- Opening Delimiter -

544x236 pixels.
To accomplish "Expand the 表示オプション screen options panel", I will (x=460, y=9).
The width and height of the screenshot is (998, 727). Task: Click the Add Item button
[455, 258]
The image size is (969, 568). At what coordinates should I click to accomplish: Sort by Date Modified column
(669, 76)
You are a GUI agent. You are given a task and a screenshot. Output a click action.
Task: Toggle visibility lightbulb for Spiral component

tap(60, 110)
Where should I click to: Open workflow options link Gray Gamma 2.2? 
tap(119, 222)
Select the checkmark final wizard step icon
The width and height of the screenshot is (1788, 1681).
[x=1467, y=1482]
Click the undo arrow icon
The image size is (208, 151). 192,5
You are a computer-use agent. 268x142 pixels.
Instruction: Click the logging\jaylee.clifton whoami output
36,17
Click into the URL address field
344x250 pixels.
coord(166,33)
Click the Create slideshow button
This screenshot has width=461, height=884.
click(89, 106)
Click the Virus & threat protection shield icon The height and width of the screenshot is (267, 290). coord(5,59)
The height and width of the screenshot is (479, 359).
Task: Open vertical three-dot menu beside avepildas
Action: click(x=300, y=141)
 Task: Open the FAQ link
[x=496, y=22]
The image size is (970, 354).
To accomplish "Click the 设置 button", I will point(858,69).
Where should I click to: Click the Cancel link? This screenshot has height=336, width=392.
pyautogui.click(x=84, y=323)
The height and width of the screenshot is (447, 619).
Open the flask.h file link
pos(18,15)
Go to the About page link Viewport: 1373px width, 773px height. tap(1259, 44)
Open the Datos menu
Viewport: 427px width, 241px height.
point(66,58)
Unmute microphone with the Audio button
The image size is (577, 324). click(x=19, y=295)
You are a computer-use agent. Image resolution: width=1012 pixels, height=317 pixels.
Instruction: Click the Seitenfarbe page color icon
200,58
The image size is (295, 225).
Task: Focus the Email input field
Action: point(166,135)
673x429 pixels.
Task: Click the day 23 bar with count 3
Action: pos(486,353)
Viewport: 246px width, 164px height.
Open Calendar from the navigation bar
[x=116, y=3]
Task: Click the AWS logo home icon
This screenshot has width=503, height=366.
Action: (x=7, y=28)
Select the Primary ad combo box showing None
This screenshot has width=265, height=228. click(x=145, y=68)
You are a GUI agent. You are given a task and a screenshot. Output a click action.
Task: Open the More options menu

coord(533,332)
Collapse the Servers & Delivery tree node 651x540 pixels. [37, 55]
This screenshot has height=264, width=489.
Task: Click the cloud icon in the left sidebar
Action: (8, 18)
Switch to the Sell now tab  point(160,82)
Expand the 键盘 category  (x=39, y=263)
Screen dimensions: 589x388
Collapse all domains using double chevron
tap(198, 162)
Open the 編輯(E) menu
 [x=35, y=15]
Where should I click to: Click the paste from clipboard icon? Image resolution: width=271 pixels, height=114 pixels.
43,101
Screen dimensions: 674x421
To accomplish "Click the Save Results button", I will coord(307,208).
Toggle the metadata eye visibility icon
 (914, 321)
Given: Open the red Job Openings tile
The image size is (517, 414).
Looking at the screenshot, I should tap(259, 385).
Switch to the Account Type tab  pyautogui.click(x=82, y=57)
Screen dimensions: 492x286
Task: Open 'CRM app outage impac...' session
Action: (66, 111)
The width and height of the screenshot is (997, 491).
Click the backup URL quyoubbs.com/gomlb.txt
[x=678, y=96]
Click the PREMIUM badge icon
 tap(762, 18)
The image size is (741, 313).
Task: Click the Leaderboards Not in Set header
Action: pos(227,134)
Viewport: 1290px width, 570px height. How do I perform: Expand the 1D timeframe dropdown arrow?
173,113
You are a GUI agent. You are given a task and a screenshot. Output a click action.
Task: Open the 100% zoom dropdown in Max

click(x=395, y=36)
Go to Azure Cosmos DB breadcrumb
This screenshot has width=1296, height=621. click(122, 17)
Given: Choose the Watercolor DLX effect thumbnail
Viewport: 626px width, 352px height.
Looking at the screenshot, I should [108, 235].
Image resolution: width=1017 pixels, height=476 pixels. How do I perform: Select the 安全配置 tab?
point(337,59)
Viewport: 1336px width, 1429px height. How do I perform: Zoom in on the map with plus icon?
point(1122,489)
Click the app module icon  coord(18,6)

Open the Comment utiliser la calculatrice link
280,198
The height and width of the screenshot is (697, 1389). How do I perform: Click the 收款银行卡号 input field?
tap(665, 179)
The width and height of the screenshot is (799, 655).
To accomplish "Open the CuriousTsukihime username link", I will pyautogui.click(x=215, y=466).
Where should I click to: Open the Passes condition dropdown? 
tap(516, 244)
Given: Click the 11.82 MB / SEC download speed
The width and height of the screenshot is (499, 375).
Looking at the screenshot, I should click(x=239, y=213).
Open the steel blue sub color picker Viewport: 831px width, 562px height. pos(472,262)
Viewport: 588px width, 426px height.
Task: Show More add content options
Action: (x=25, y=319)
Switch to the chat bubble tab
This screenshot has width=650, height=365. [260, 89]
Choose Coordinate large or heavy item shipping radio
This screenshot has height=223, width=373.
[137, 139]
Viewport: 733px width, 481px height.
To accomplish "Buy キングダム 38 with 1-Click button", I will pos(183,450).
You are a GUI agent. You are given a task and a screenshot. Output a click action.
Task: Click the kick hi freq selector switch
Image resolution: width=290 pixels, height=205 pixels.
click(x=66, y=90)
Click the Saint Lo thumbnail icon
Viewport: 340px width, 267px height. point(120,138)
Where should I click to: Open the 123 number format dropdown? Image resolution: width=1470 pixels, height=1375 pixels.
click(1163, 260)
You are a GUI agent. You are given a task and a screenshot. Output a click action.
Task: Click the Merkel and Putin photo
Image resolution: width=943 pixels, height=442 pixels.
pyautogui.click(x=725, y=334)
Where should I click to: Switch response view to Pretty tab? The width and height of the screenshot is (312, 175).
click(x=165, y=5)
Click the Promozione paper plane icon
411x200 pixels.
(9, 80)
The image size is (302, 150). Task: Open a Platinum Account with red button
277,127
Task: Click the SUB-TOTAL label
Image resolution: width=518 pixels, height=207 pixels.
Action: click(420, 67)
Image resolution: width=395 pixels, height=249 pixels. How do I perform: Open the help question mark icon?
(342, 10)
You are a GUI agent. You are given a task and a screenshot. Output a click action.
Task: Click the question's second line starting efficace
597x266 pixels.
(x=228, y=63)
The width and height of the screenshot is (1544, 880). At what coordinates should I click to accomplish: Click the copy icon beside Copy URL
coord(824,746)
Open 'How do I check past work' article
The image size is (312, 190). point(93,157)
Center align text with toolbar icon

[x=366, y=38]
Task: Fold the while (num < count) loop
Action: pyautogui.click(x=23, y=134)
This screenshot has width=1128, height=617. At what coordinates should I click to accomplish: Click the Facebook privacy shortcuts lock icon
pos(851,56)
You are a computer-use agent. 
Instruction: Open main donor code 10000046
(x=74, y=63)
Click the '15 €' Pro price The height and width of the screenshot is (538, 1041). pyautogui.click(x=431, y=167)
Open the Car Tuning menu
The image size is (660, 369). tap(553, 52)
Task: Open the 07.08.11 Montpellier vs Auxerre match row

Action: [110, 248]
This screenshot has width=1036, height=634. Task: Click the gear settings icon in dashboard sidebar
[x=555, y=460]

- Closing Delimiter -

■ PROBLEM DESCRIPTION ■
Your task is to retype the whole listing, keeping every word exactly as it is.

■ SOLUTION ■
544x236 pixels.
To accomplish "Expand the 表示オプション screen options panel", I will (x=460, y=9).
The width and height of the screenshot is (998, 727). Task: Click the Add Item button
[455, 258]
The image size is (969, 568). At what coordinates should I click to accomplish: Sort by Date Modified column
(669, 76)
You are a GUI agent. You are given a task and a screenshot. Output a click action.
Task: Toggle visibility lightbulb for Spiral component

tap(60, 110)
Where should I click to: Open workflow options link Gray Gamma 2.2? 
tap(119, 222)
Select the checkmark final wizard step icon
The width and height of the screenshot is (1788, 1681).
[x=1467, y=1482]
Click the undo arrow icon
The image size is (208, 151). 192,5
You are a computer-use agent. 268x142 pixels.
Instruction: Click the logging\jaylee.clifton whoami output
36,17
Click into the URL address field
344x250 pixels.
coord(166,33)
Click the Create slideshow button
This screenshot has width=461, height=884.
click(89, 106)
Click the Virus & threat protection shield icon The height and width of the screenshot is (267, 290). coord(5,59)
The height and width of the screenshot is (479, 359).
Task: Open vertical three-dot menu beside avepildas
Action: click(x=300, y=141)
 Task: Open the FAQ link
[x=496, y=22]
The image size is (970, 354).
To accomplish "Click the 设置 button", I will point(858,69).
Where should I click to: Click the Cancel link? This screenshot has height=336, width=392.
pyautogui.click(x=84, y=323)
The height and width of the screenshot is (447, 619).
Open the flask.h file link
pos(18,15)
Go to the About page link Viewport: 1373px width, 773px height. tap(1259, 44)
Open the Datos menu
Viewport: 427px width, 241px height.
point(66,58)
Unmute microphone with the Audio button
The image size is (577, 324). click(x=19, y=295)
You are a computer-use agent. Image resolution: width=1012 pixels, height=317 pixels.
Instruction: Click the Seitenfarbe page color icon
200,58
The image size is (295, 225).
Task: Focus the Email input field
Action: point(166,135)
673x429 pixels.
Task: Click the day 23 bar with count 3
Action: pos(486,353)
Viewport: 246px width, 164px height.
Open Calendar from the navigation bar
[x=116, y=3]
Task: Click the AWS logo home icon
This screenshot has width=503, height=366.
Action: (x=7, y=28)
Select the Primary ad combo box showing None
This screenshot has width=265, height=228. click(x=145, y=68)
You are a GUI agent. You are given a task and a screenshot. Output a click action.
Task: Open the More options menu

coord(533,332)
Collapse the Servers & Delivery tree node 651x540 pixels. [37, 55]
This screenshot has height=264, width=489.
Task: Click the cloud icon in the left sidebar
Action: (8, 18)
Switch to the Sell now tab  point(160,82)
Expand the 键盘 category  (x=39, y=263)
Screen dimensions: 589x388
Collapse all domains using double chevron
tap(198, 162)
Open the 編輯(E) menu
 [x=35, y=15]
Where should I click to: Click the paste from clipboard icon? Image resolution: width=271 pixels, height=114 pixels.
43,101
Screen dimensions: 674x421
To accomplish "Click the Save Results button", I will coord(307,208).
Toggle the metadata eye visibility icon
 (914, 321)
Given: Open the red Job Openings tile
The image size is (517, 414).
Looking at the screenshot, I should tap(259, 385).
Switch to the Account Type tab  pyautogui.click(x=82, y=57)
Screen dimensions: 492x286
Task: Open 'CRM app outage impac...' session
Action: (66, 111)
The width and height of the screenshot is (997, 491).
Click the backup URL quyoubbs.com/gomlb.txt
[x=678, y=96]
Click the PREMIUM badge icon
 tap(762, 18)
The image size is (741, 313).
Task: Click the Leaderboards Not in Set header
Action: pos(227,134)
Viewport: 1290px width, 570px height. How do I perform: Expand the 1D timeframe dropdown arrow?
173,113
You are a GUI agent. You are given a task and a screenshot. Output a click action.
Task: Open the 100% zoom dropdown in Max

click(x=395, y=36)
Go to Azure Cosmos DB breadcrumb
This screenshot has width=1296, height=621. click(122, 17)
Given: Choose the Watercolor DLX effect thumbnail
Viewport: 626px width, 352px height.
Looking at the screenshot, I should [108, 235].
Image resolution: width=1017 pixels, height=476 pixels. How do I perform: Select the 安全配置 tab?
point(337,59)
Viewport: 1336px width, 1429px height. How do I perform: Zoom in on the map with plus icon?
point(1122,489)
Click the app module icon  coord(18,6)

Open the Comment utiliser la calculatrice link
280,198
The height and width of the screenshot is (697, 1389). How do I perform: Click the 收款银行卡号 input field?
tap(665, 179)
The width and height of the screenshot is (799, 655).
To accomplish "Open the CuriousTsukihime username link", I will pyautogui.click(x=215, y=466).
Where should I click to: Open the Passes condition dropdown? 
tap(516, 244)
Given: Click the 11.82 MB / SEC download speed
The width and height of the screenshot is (499, 375).
Looking at the screenshot, I should click(x=239, y=213).
Open the steel blue sub color picker Viewport: 831px width, 562px height. pos(472,262)
Viewport: 588px width, 426px height.
Task: Show More add content options
Action: (x=25, y=319)
Switch to the chat bubble tab
This screenshot has width=650, height=365. [260, 89]
Choose Coordinate large or heavy item shipping radio
This screenshot has height=223, width=373.
[137, 139]
Viewport: 733px width, 481px height.
To accomplish "Buy キングダム 38 with 1-Click button", I will pos(183,450).
You are a GUI agent. You are given a task and a screenshot. Output a click action.
Task: Click the kick hi freq selector switch
Image resolution: width=290 pixels, height=205 pixels.
click(x=66, y=90)
Click the Saint Lo thumbnail icon
Viewport: 340px width, 267px height. point(120,138)
Where should I click to: Open the 123 number format dropdown? Image resolution: width=1470 pixels, height=1375 pixels.
click(1163, 260)
You are a GUI agent. You are given a task and a screenshot. Output a click action.
Task: Click the Merkel and Putin photo
Image resolution: width=943 pixels, height=442 pixels.
pyautogui.click(x=725, y=334)
Where should I click to: Switch response view to Pretty tab? The width and height of the screenshot is (312, 175).
click(x=165, y=5)
Click the Promozione paper plane icon
411x200 pixels.
(9, 80)
The image size is (302, 150). Task: Open a Platinum Account with red button
277,127
Task: Click the SUB-TOTAL label
Image resolution: width=518 pixels, height=207 pixels.
Action: click(420, 67)
Image resolution: width=395 pixels, height=249 pixels. How do I perform: Open the help question mark icon?
(342, 10)
You are a GUI agent. You are given a task and a screenshot. Output a click action.
Task: Click the question's second line starting efficace
597x266 pixels.
(x=228, y=63)
The width and height of the screenshot is (1544, 880). At what coordinates should I click to accomplish: Click the copy icon beside Copy URL
coord(824,746)
Open 'How do I check past work' article
The image size is (312, 190). point(93,157)
Center align text with toolbar icon

[x=366, y=38]
Task: Fold the while (num < count) loop
Action: pyautogui.click(x=23, y=134)
This screenshot has width=1128, height=617. At what coordinates should I click to accomplish: Click the Facebook privacy shortcuts lock icon
pos(851,56)
You are a computer-use agent. 
Instruction: Open main donor code 10000046
(x=74, y=63)
Click the '15 €' Pro price The height and width of the screenshot is (538, 1041). pyautogui.click(x=431, y=167)
Open the Car Tuning menu
The image size is (660, 369). tap(553, 52)
Task: Open the 07.08.11 Montpellier vs Auxerre match row

Action: [110, 248]
This screenshot has width=1036, height=634. Task: Click the gear settings icon in dashboard sidebar
[x=555, y=460]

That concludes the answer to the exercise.